_Problem to solve:_ Copy the opening lines of the listing exactly, through and including the line with "You are a computer-use agent. Viewport: 1012px"; do not copy any pictures.

_Data for this task:_
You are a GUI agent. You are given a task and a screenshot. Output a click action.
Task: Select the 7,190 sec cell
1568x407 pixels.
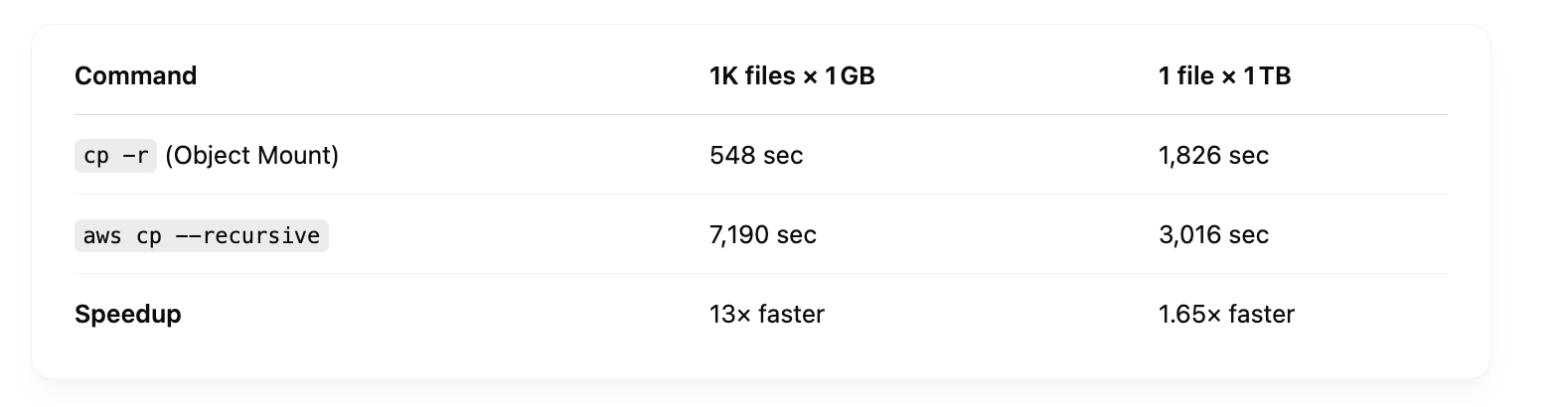coord(763,235)
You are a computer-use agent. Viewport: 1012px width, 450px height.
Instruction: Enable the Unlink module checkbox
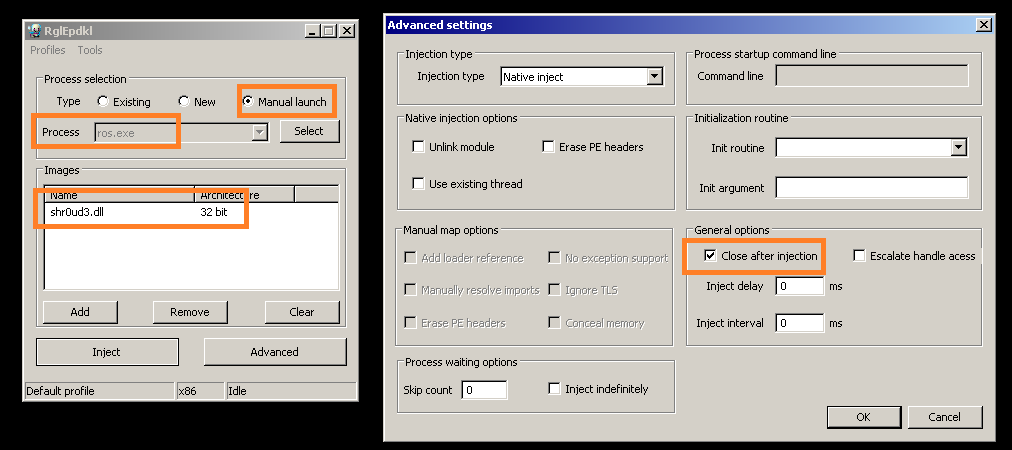pos(419,147)
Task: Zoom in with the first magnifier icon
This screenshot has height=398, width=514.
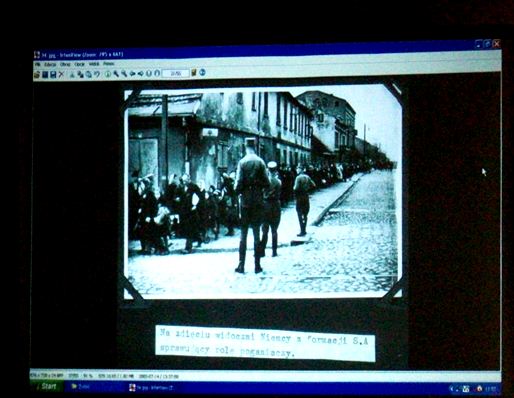Action: [116, 74]
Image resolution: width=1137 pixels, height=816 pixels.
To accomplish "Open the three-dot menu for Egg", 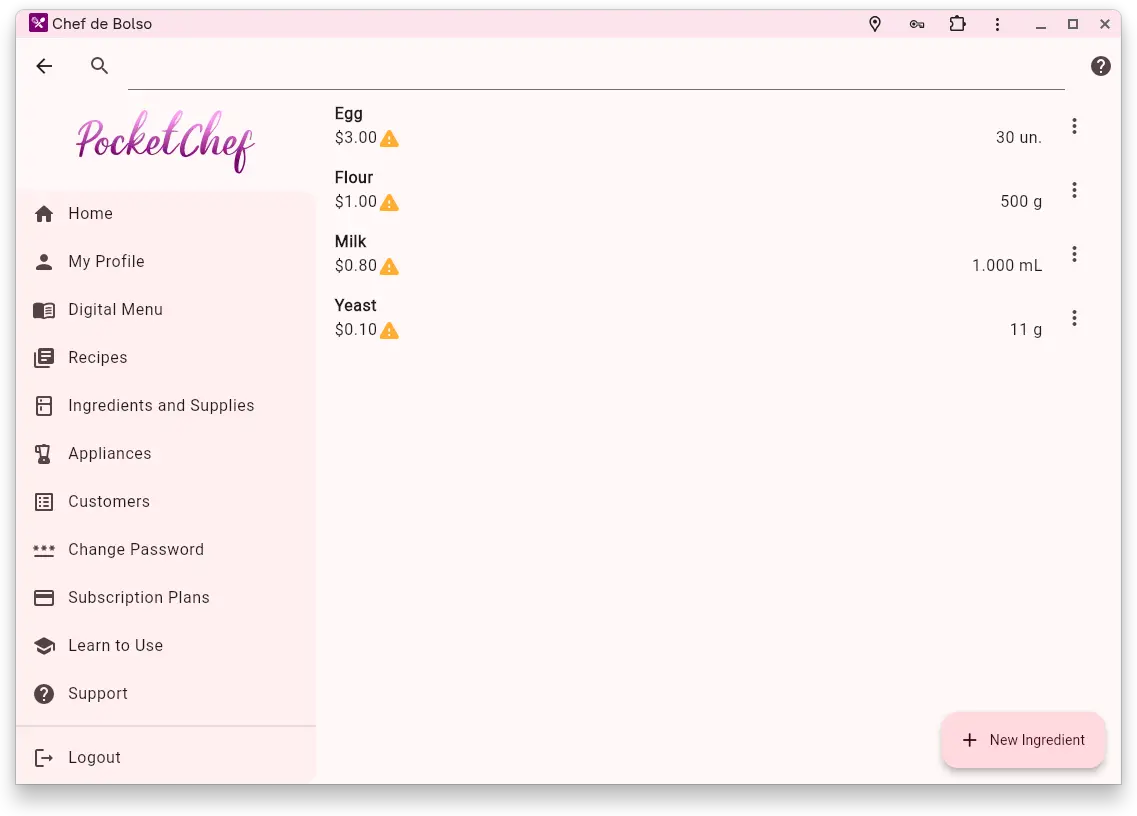I will [1074, 126].
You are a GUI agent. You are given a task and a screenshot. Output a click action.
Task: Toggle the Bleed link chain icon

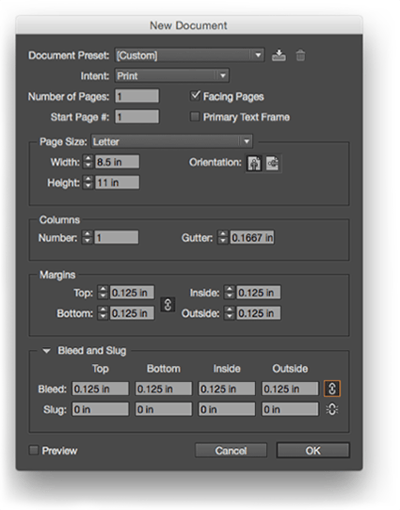tap(332, 389)
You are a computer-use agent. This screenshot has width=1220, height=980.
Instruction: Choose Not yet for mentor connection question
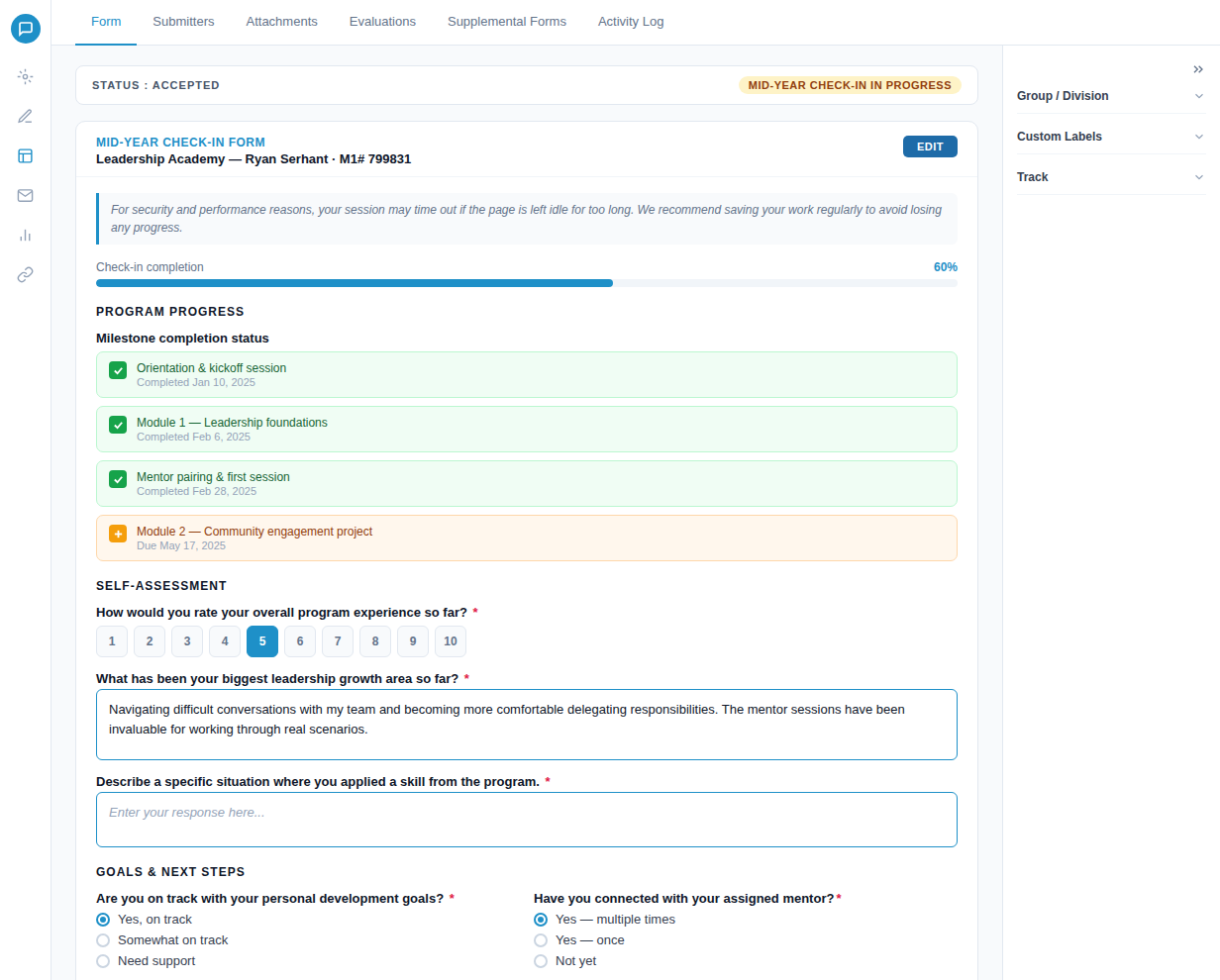pos(541,960)
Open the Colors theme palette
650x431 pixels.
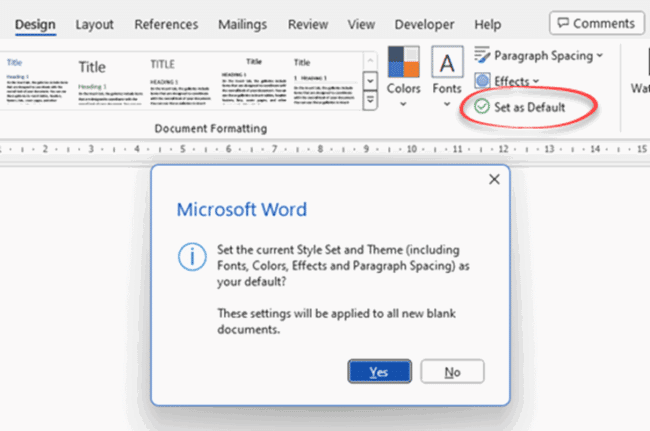click(404, 76)
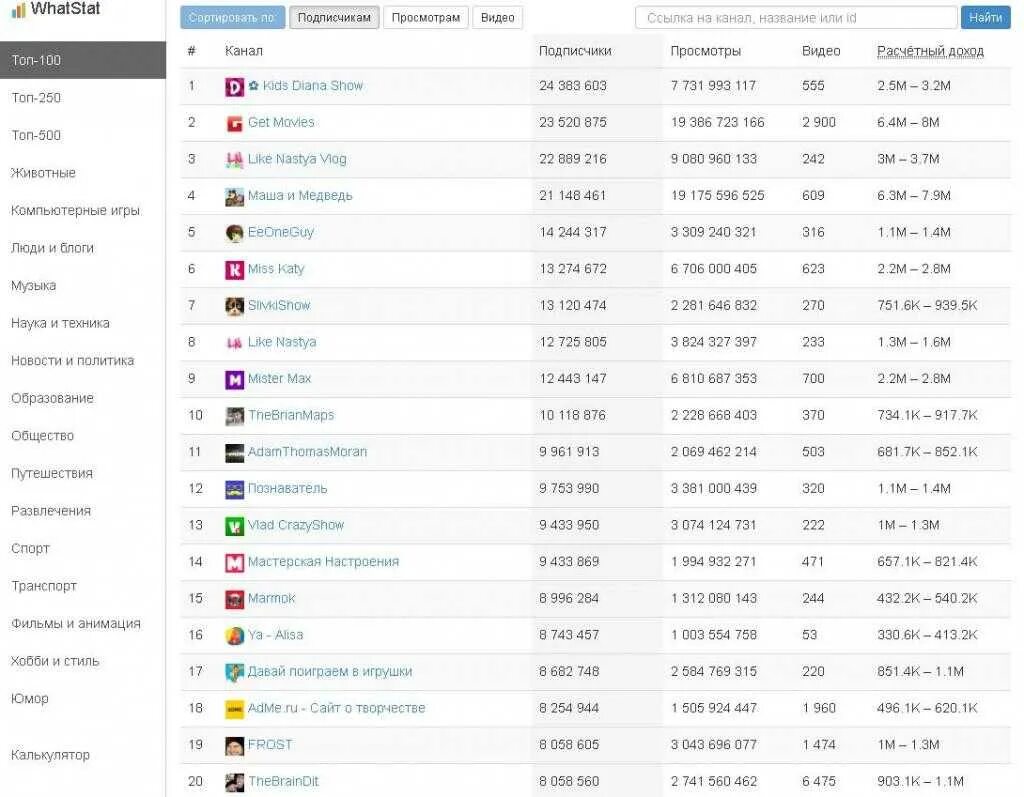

_Expected answer:_
You are a GUI agent. You are given a task and a screenshot. Output a click action.
Task: Select the 7,190 sec cell
1568x407 pixels.
coord(763,235)
You are a computer-use agent. Viewport: 1012px width, 450px height.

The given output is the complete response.